**AIM:** Rewrite the records below, changing "Reload" to "Refresh" wherever it occurs and leaving everything else as it is. Omit the pictures from your answer.

[start MATERIAL FOR THIS EXERCISE]

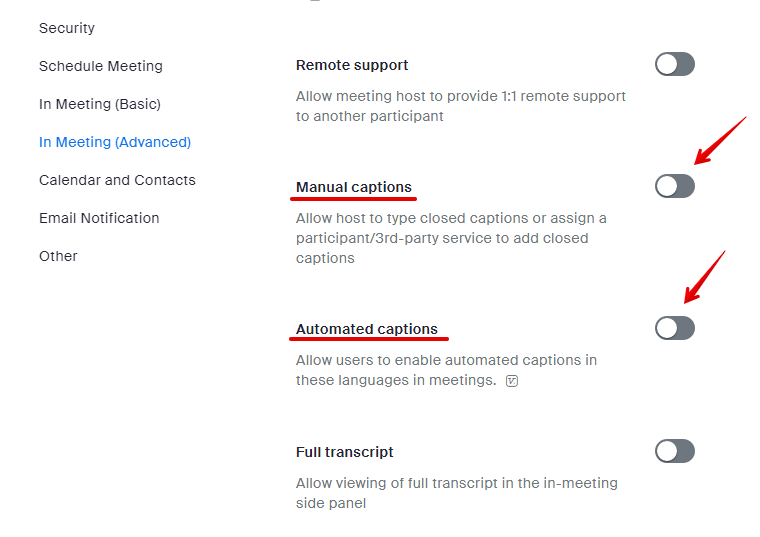Click the Automated captions heading
The width and height of the screenshot is (760, 537).
pyautogui.click(x=366, y=329)
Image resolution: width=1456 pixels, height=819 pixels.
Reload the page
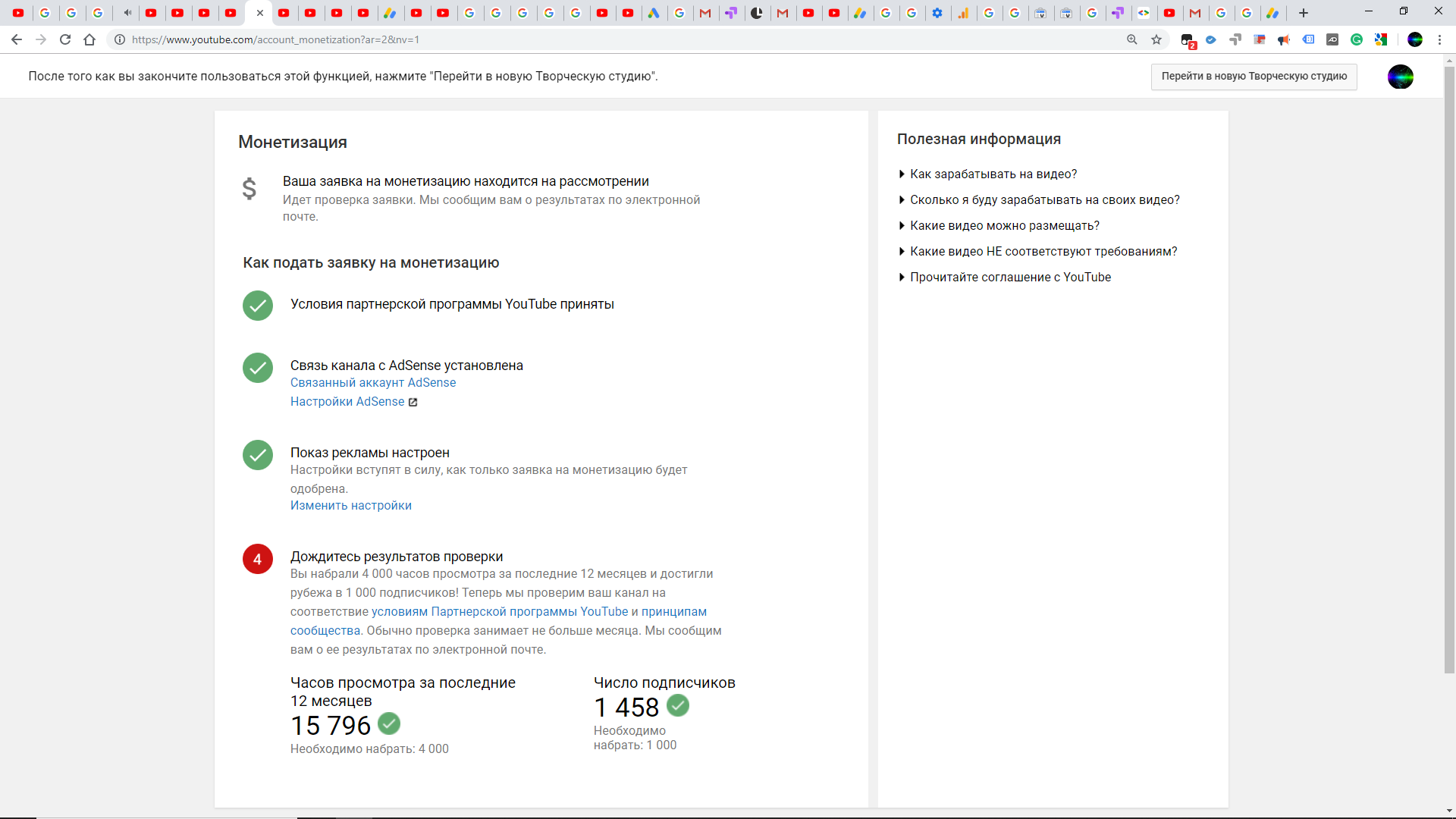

[end MATERIAL FOR THIS EXERCISE]

**RESPONSE:**
Click the Automated captions heading
The width and height of the screenshot is (760, 537).
pyautogui.click(x=366, y=329)
Image resolution: width=1456 pixels, height=819 pixels.
Refresh the page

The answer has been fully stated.